### Task objective
Copy each entry verbatim, excluding its images.

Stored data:
══════════

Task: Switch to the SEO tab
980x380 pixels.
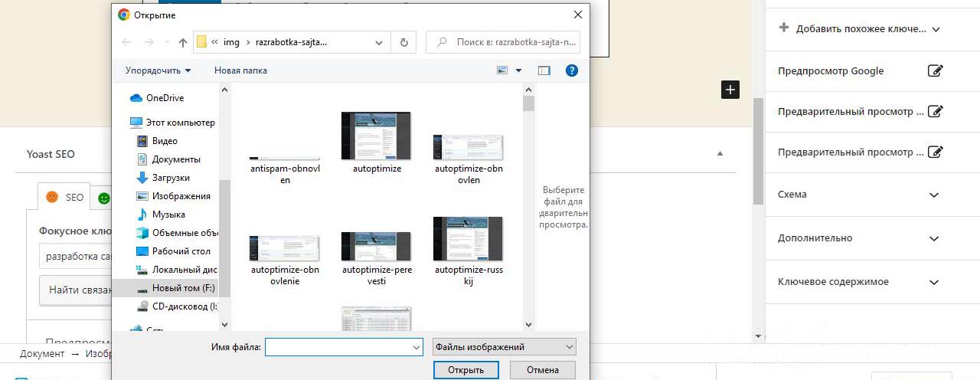Action: (x=64, y=197)
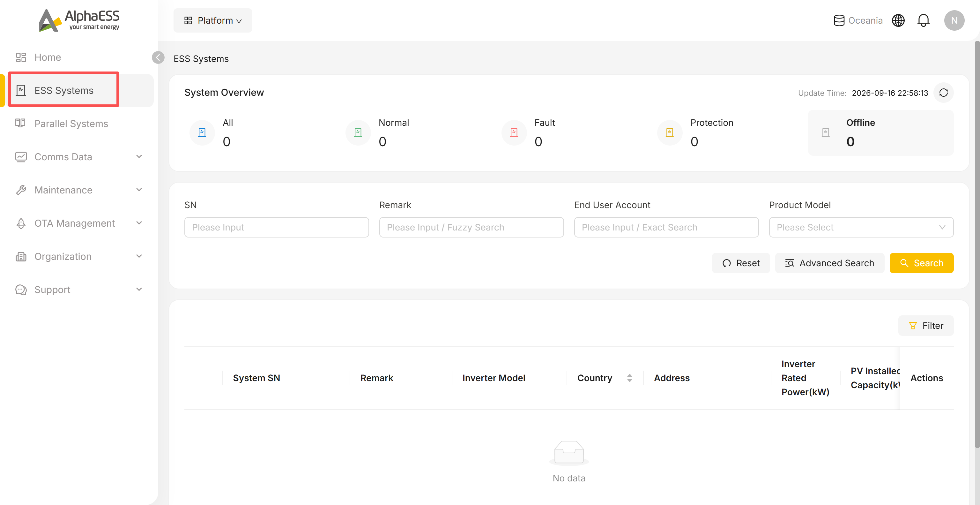Collapse the sidebar with the arrow button
Viewport: 980px width, 505px height.
pyautogui.click(x=158, y=57)
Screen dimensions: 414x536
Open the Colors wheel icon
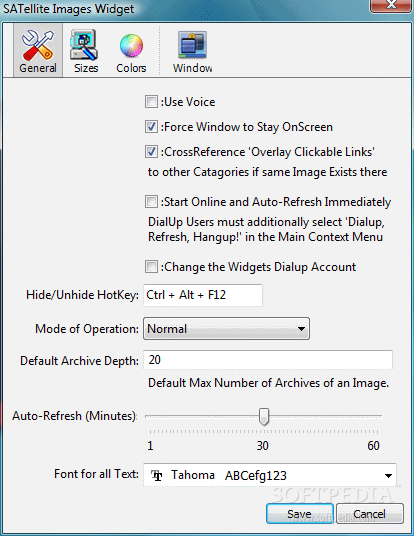[131, 45]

══════════

### Exercise output
Task: Switch to the SEO tab
980x380 pixels.
Action: (x=64, y=197)
Collapse the sidebar with the arrow button
Viewport: 980px width, 505px height.
pyautogui.click(x=158, y=57)
Screen dimensions: 414x536
Open the Colors wheel icon
[131, 45]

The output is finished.